Target pointing data
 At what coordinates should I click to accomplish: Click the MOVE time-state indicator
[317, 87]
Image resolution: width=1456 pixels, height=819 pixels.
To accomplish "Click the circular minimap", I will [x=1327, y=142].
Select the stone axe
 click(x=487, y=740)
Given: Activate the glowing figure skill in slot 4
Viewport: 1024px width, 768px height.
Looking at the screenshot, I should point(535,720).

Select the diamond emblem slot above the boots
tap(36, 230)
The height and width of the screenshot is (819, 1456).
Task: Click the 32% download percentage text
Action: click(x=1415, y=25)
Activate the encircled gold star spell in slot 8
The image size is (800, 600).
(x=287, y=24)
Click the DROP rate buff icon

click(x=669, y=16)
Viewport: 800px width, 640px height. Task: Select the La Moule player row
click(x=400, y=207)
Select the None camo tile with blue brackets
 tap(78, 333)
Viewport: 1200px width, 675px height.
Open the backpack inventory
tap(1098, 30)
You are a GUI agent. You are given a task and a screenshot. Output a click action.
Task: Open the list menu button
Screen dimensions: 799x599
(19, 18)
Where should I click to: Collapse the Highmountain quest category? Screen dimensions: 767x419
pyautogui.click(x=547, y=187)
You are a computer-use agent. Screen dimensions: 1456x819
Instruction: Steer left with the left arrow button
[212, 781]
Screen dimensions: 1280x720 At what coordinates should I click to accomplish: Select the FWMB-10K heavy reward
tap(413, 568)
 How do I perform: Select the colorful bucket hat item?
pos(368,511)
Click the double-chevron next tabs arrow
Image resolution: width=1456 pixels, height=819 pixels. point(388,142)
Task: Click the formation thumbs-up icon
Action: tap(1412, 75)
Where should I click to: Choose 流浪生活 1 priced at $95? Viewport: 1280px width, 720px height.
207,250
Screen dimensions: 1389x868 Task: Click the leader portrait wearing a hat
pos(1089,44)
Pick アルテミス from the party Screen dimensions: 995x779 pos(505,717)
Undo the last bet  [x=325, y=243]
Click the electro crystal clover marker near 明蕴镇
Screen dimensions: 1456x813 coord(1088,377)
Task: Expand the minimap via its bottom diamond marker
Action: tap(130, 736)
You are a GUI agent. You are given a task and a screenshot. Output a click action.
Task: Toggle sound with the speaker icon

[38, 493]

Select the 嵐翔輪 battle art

> Given exercise
Retype, exactly as they appear, the lines of the listing that begin with the line containing "Viewport: 800px width, 640px" and end with the line containing "Pick アルテミス from", both included.

> Result of the task
Viewport: 800px width, 640px height. Task: Select the La Moule player row
click(x=400, y=207)
Select the None camo tile with blue brackets
 tap(78, 333)
Viewport: 1200px width, 675px height.
Open the backpack inventory
tap(1098, 30)
You are a GUI agent. You are given a task and a screenshot. Output a click action.
Task: Open the list menu button
Screen dimensions: 799x599
(19, 18)
Where should I click to: Collapse the Highmountain quest category? Screen dimensions: 767x419
pyautogui.click(x=547, y=187)
You are a computer-use agent. Screen dimensions: 1456x819
Instruction: Steer left with the left arrow button
[212, 781]
Screen dimensions: 1280x720 At what coordinates should I click to accomplish: Select the FWMB-10K heavy reward
tap(413, 568)
 How do I perform: Select the colorful bucket hat item?
pos(368,511)
Click the double-chevron next tabs arrow
Image resolution: width=1456 pixels, height=819 pixels. point(388,142)
Task: Click the formation thumbs-up icon
Action: tap(1412, 75)
Where should I click to: Choose 流浪生活 1 priced at $95? Viewport: 1280px width, 720px height.
207,250
Screen dimensions: 1389x868 Task: Click the leader portrait wearing a hat
pos(1089,44)
Pick アルテミス from the party Screen dimensions: 995x779 pos(505,717)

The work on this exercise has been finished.